Imperial has approved plans to "dissolve" its plant and microbial sciences and cell biology and functional genomics sections as it restructures its department of life sciences. They will be replaced by an "integrative cell biology" unit, which the college believes will attract more research funding.
Twenty-eight academic jobs are affected. The staff will join the new unit only if they meet set standards on research performance.
Staff and student opponents said that the move will leave Imperial with no dedicated plant sciences research, damage study in key areas such as biofuels, and could mean that up to 44 PhD students will have to find new supervisors.
The restructuring plan was presented to Imperial's council in July by Ian Owens, head of the department of life sciences.
He writes that of the department's seven sections, the two for the axe are "substantially below that of the other cost centres with respect to both research competitiveness and financial performance".
His paper features graphs of each section's performance on research income and citations per head of staff. Plant and microbial sciences and cell biology and functional genomics come bottom.
During a consultation on the plans, critics argued that the mean average figures for the other sections were distorted by a handful of unusually high-performing researchers.
Imperial College Union's consultation response says the statistics "have been severely misused, where the graphs do not reflect normal distribution and do not contain error bars, therefore meaning that outliers are included and giving the wrong impression that plant and microbial sciences produces papers that are undercited".
A review panel considered the consultation and ruled that the plans should go ahead.

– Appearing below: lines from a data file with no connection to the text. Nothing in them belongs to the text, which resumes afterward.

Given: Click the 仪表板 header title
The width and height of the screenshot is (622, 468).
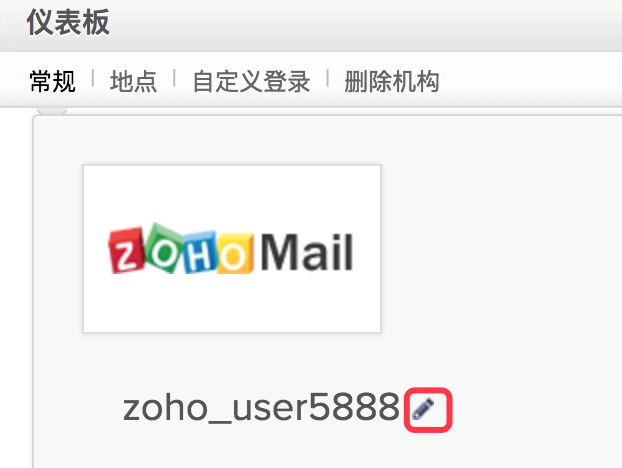Looking at the screenshot, I should (68, 22).
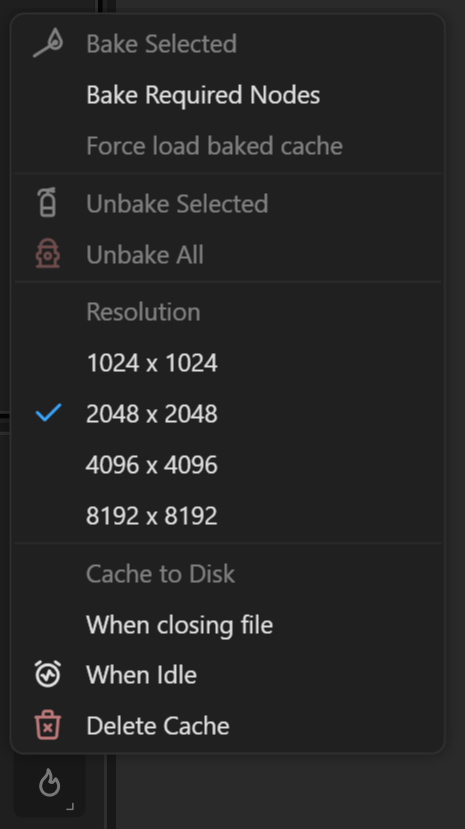Click Delete Cache option
465x829 pixels.
(x=227, y=725)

It says in its report that it "recognises that there is variation in research performance among individuals within units", but finds that comparing units' average research performance "is a potentially useful way of predicting (their) long-term health".

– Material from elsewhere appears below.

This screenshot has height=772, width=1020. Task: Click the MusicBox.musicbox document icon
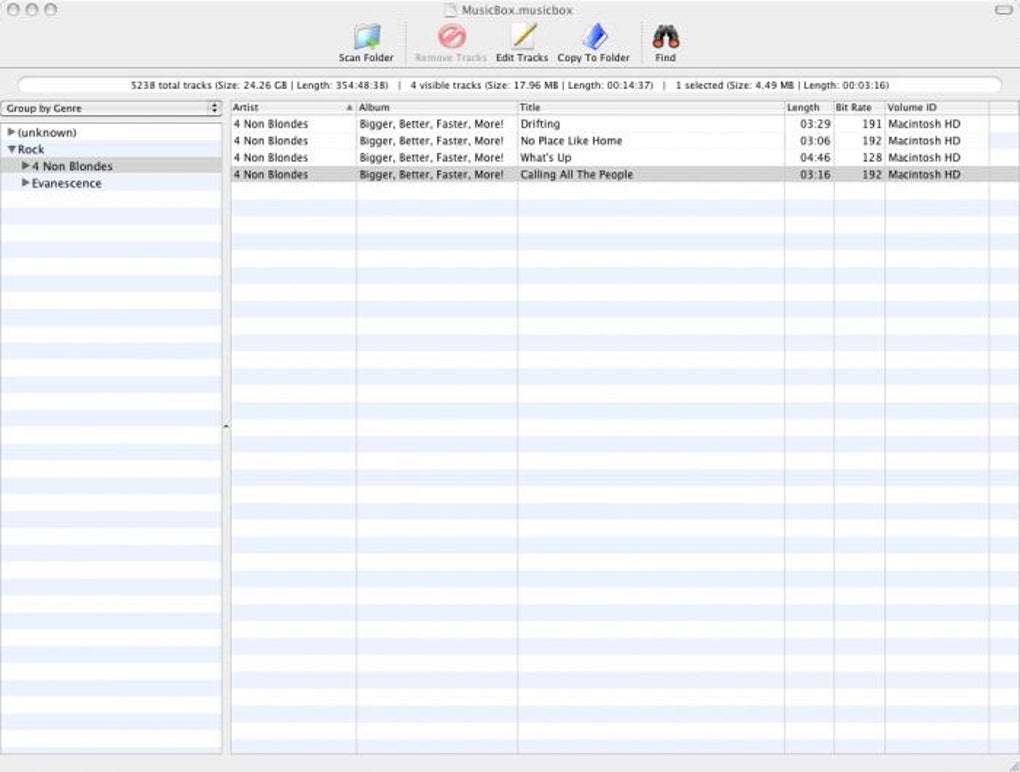click(449, 10)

The plant and microbial sciences group includes scientists who were transferred from Imperial's Wye campus in Kent in 2008, with some staff claiming the disruption hindered their research.

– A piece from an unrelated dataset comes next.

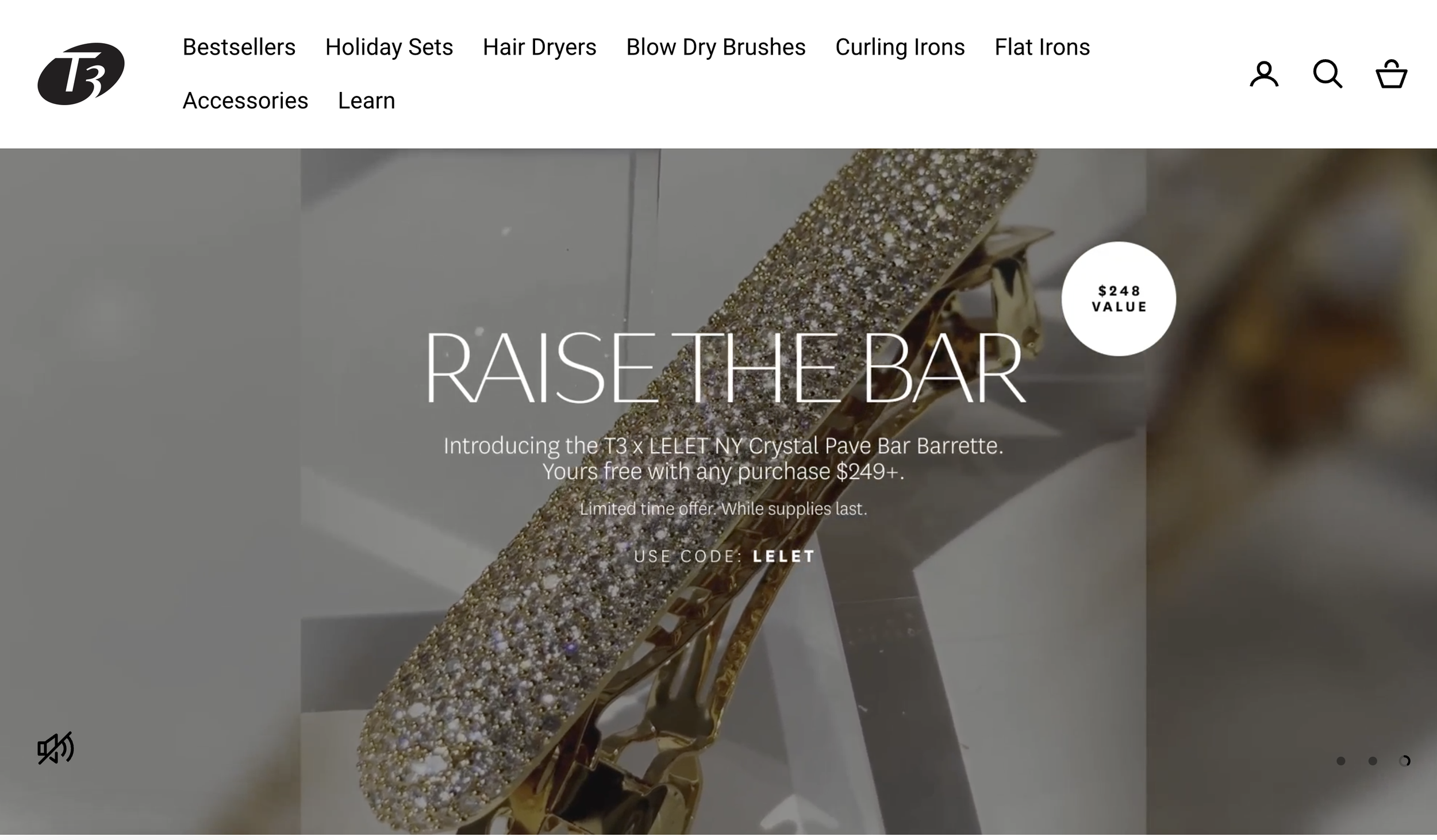The width and height of the screenshot is (1437, 840).
Task: Open the shopping basket icon
Action: [x=1391, y=74]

Times Higher Education asked Imperial whether the research-performance standards would be applied to other sections of the college.
A spokesman said the restructuring plan "came from the department of life sciences itself. The department set its own criteria for reviewing its cost centres' performance, based on the need to secure the department's long-term financial position and ensure it is internationally competitive in all areas of research activity."
The spokesman added that the restructuring "will not mark the end of plant sciences at Imperial", as "plant-oriented activities will be championed through a cross-college initiative".